Some unemployed youths have said they are unmoved by threats of sanctions on unvaccinated people saying they have no access to formal spaces even before the imposition of sanctions.
In recent weeks, government officials and some companies have been threatening sanctions on the unvaccinated.
In February, during the commissioning of the Gwayi-Shangani dam pipeline, President Emmerson Mnangagwa said no one will be forced to be vaccinated adding “but there will come a time, if you are not vaccinated you will not be able to get a job.” He added:
If you are not vaccinated you will not be able to board a Zupco bus. Eventually, you will have to decide for yourself.
In July, the government-sanctioned unvaccinated civil servants from work, denying them special COVID-19 allowances while denying them access to subsidised Zupco transport to state employees.
The government has been moving towards mandatory COVID-19 vaccination as panic sets in over soaring COVID-19 cases and fatalities.

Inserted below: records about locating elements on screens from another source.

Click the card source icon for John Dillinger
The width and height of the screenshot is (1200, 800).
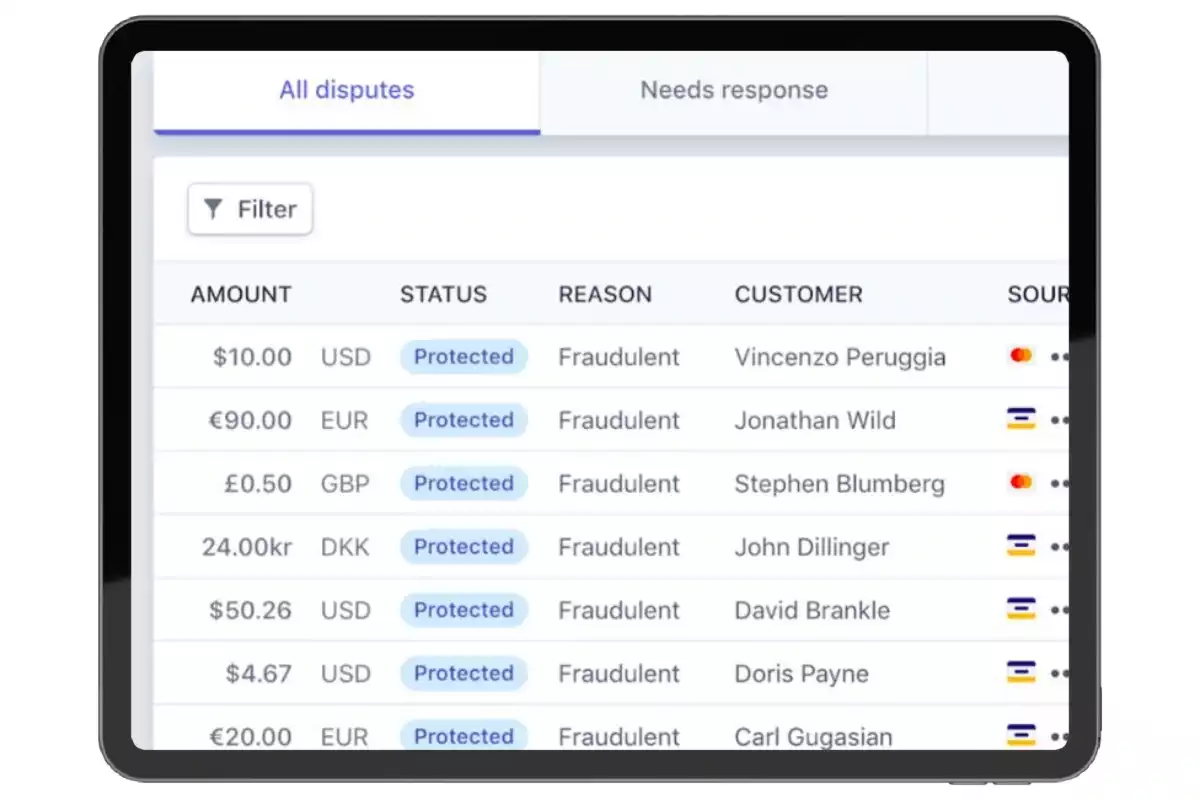click(1020, 546)
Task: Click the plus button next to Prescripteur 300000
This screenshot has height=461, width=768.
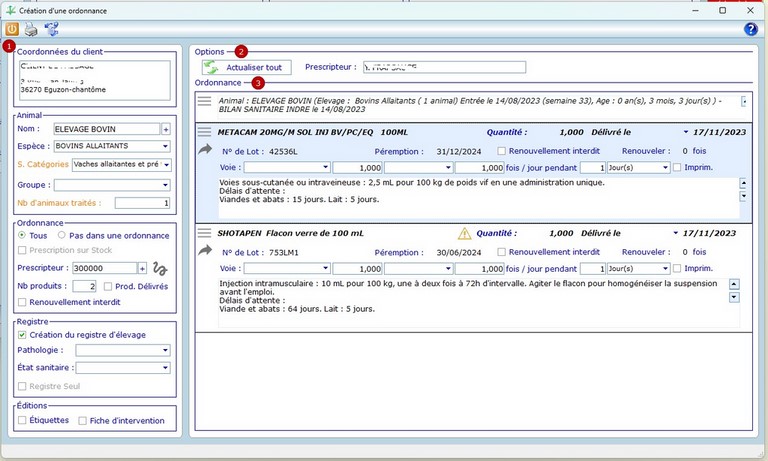Action: click(x=142, y=269)
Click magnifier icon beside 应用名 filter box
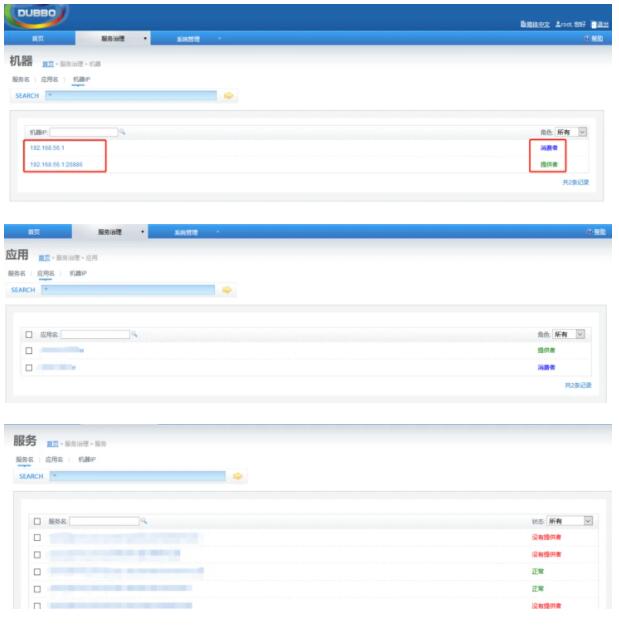This screenshot has width=619, height=639. point(134,334)
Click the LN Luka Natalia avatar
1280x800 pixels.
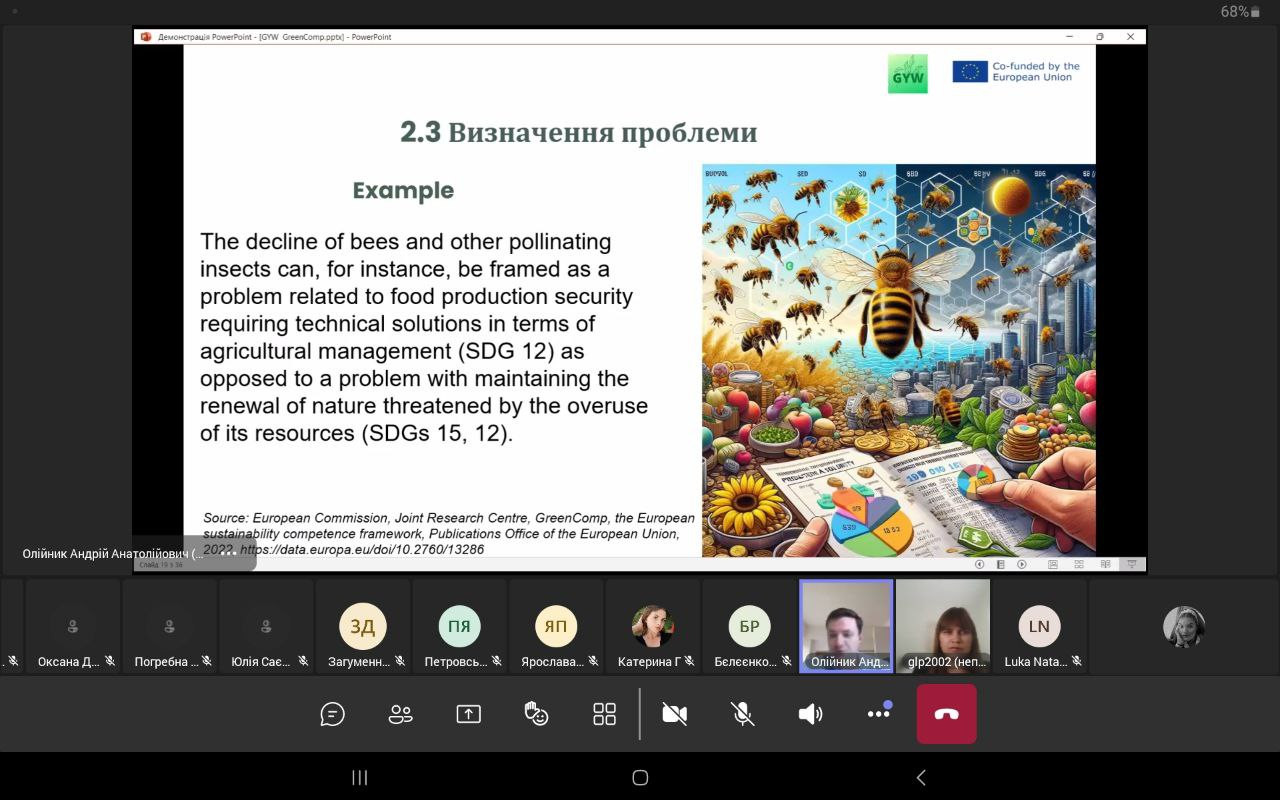[1039, 627]
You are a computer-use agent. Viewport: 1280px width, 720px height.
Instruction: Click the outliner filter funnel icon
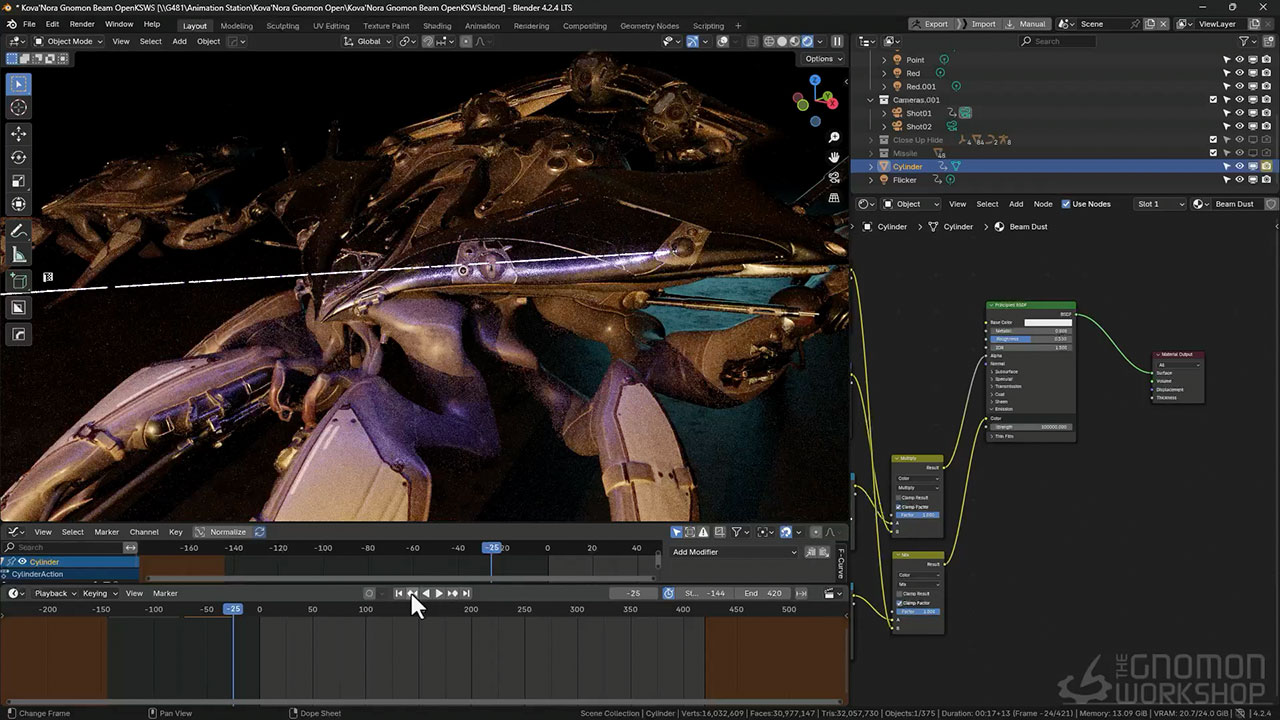coord(1245,41)
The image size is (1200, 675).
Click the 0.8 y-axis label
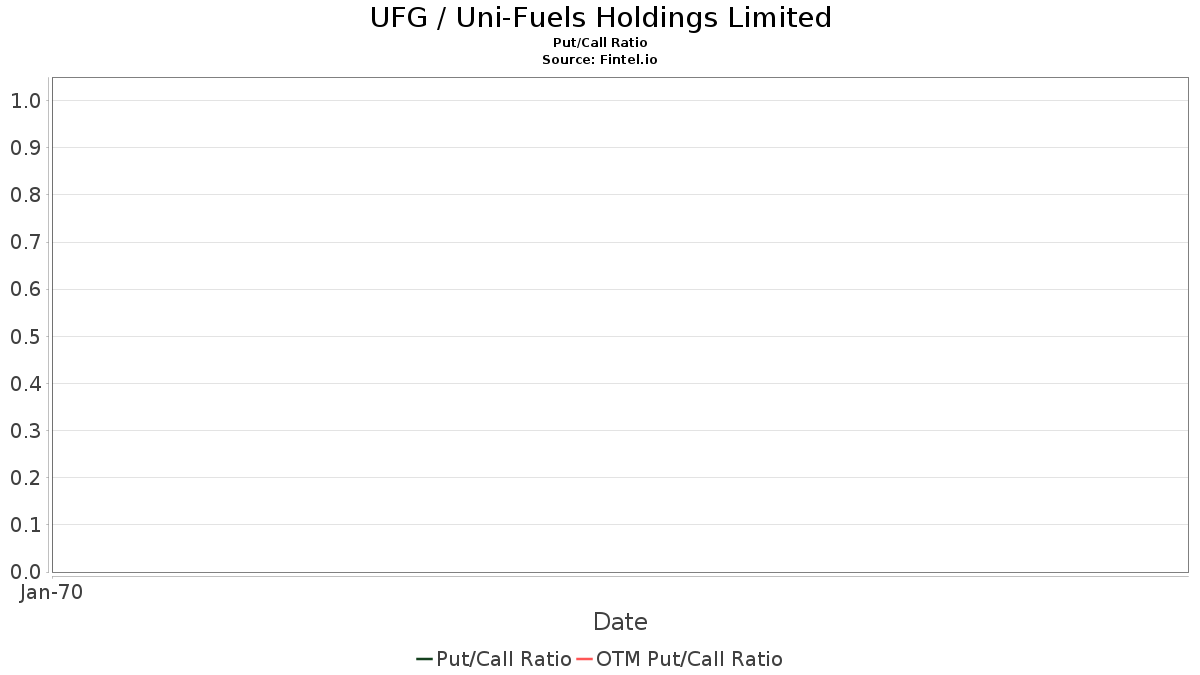(x=25, y=195)
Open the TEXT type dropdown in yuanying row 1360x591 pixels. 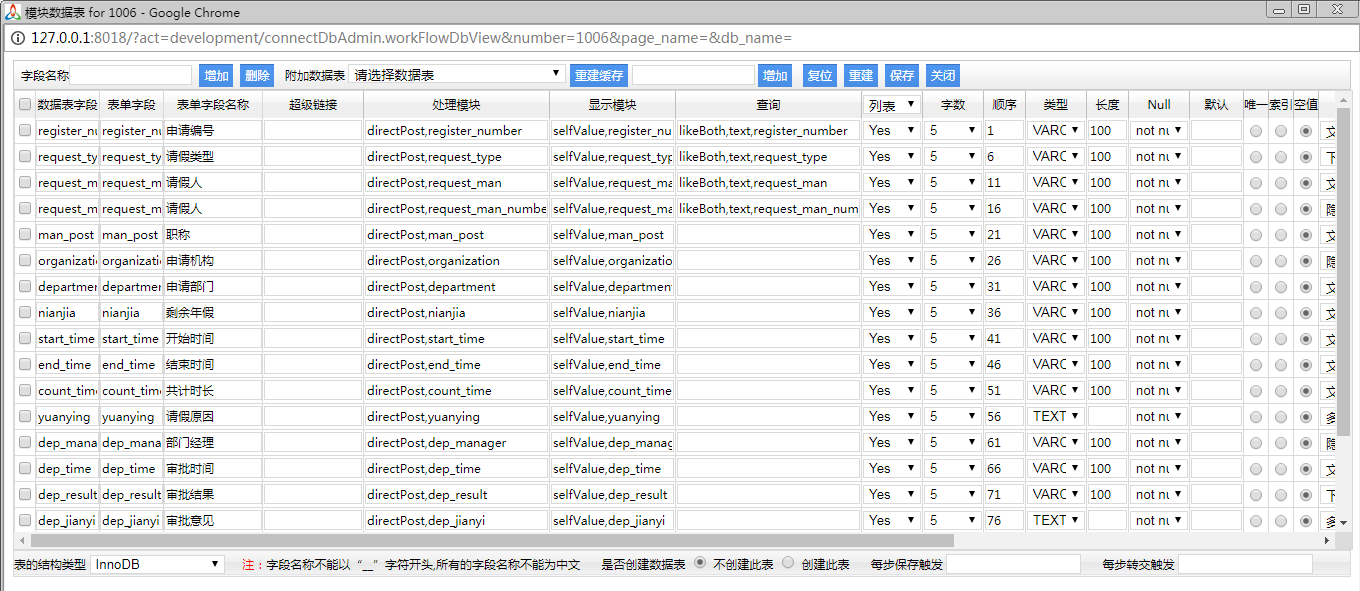point(1056,416)
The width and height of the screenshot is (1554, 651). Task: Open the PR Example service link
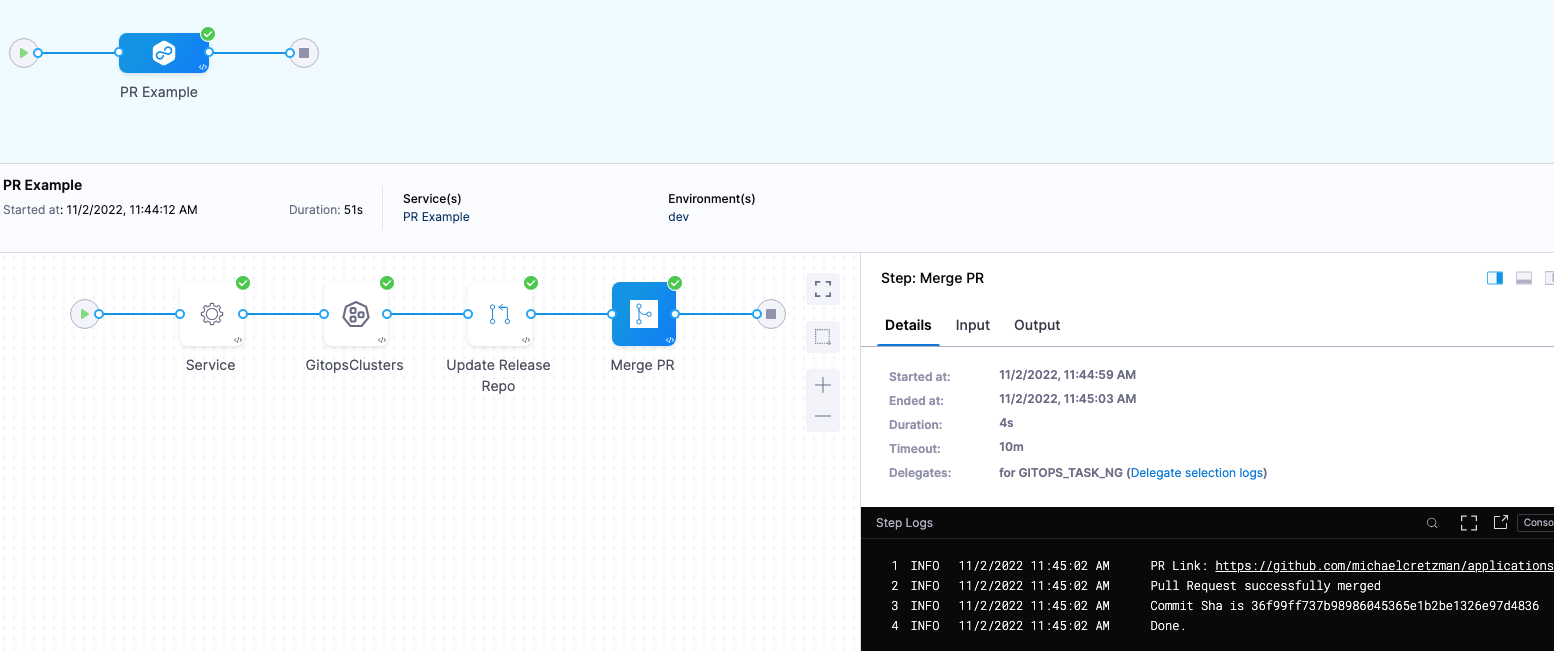[436, 217]
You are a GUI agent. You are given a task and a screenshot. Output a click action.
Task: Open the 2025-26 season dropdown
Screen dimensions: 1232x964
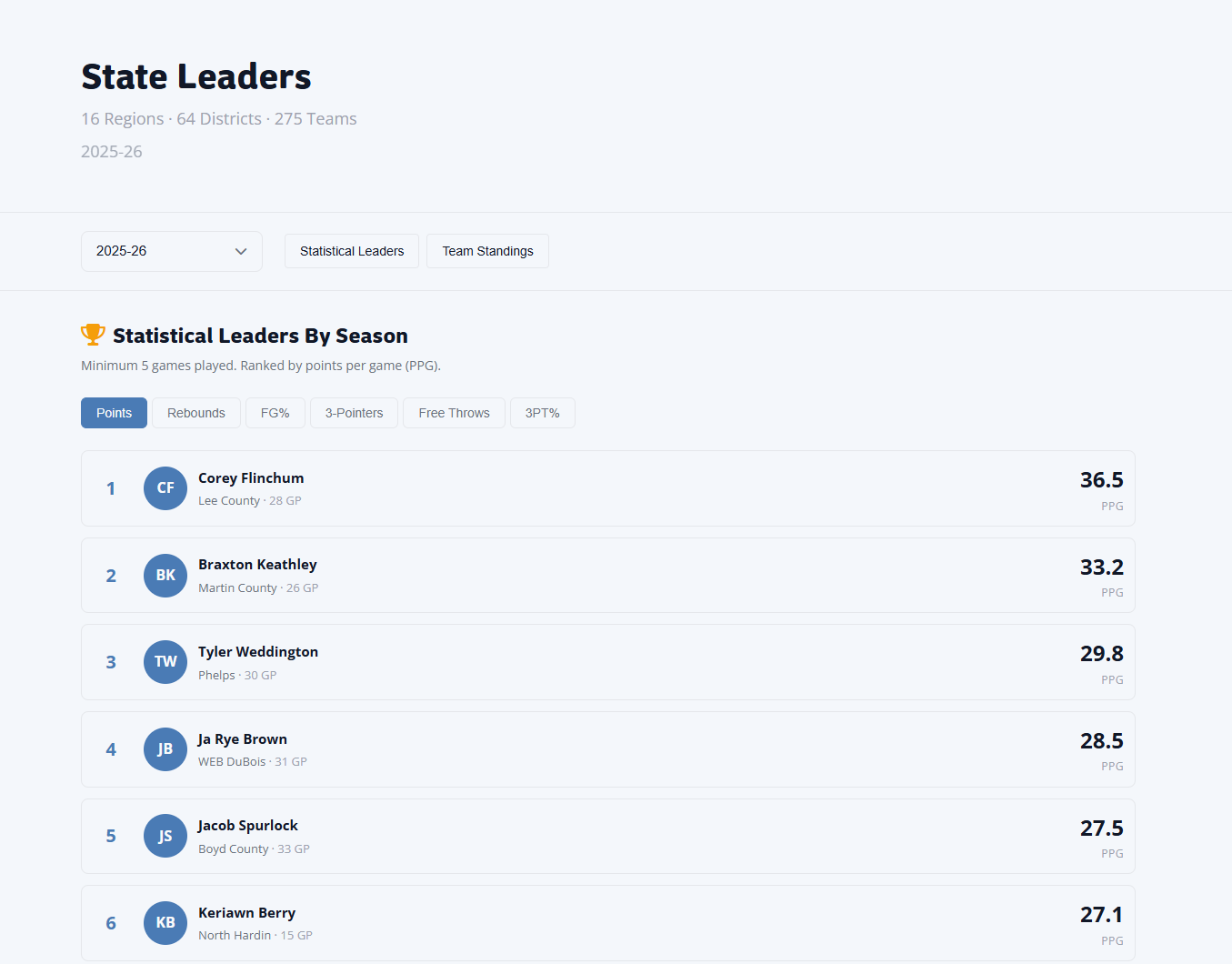(x=171, y=251)
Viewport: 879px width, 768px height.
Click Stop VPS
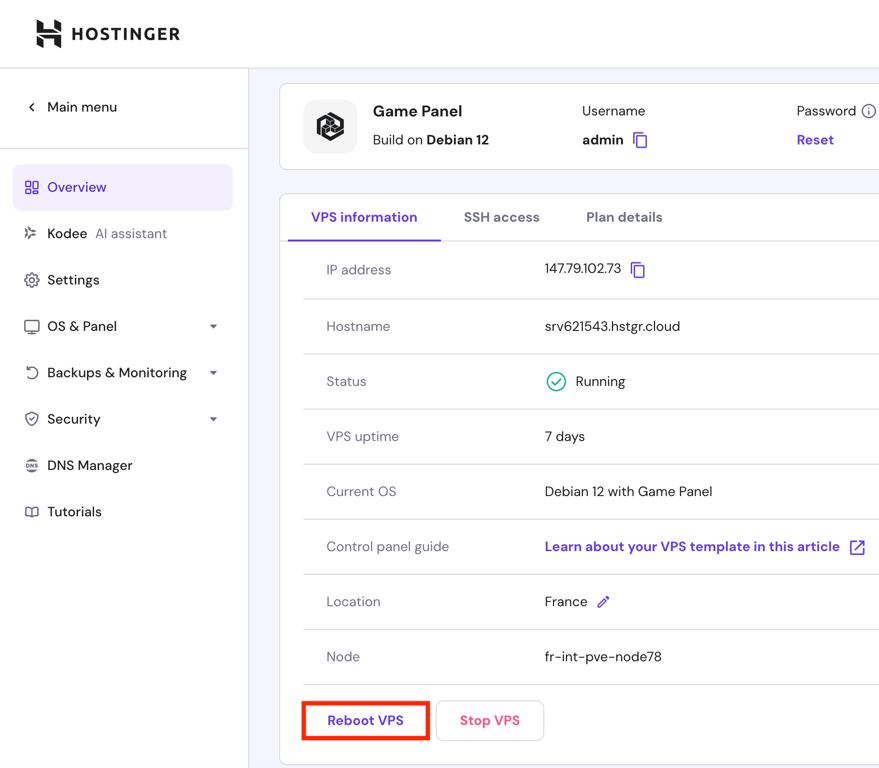pyautogui.click(x=489, y=720)
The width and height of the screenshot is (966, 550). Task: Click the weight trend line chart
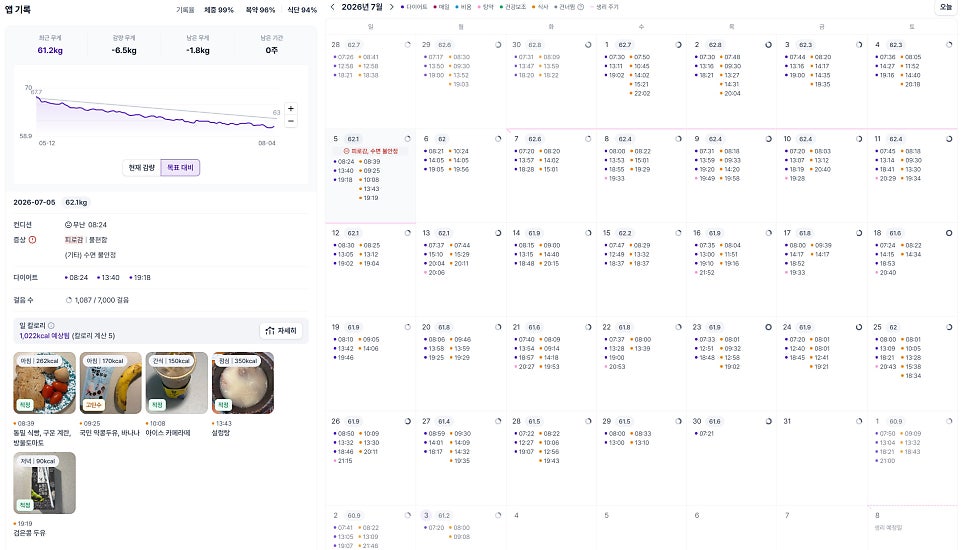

However, unemployed 29-year-old Arthur Chimombe of Bulawayo is unmoved. Chimombe said:
In any case, the sanctions on the unvaccinated civil servants do not affect me. I am unemployed, and have not received any support from the government; financial or otherwise.
Chimombe says his decision to vaccinate or not is not going to be influenced by what seemingly looks like mandatory COVID-19 vaccination, but by his desire to save himself from infection.
Bulawayo City Council (BCC) health services director, Edwin Sibanda, says the council has no ready aggregated statistics on the number of youth, employed and unemployed who have been vaccinated.
Sibanda, however, indicated that “the uptake is not as good as we expected.”
Meanwhile, the Zimbabwe Congress of Trade Unions (ZCTU)has sued companies, including government parastatals, that ordered workers to take the Covid-19 vaccines – or risk losing their jobs.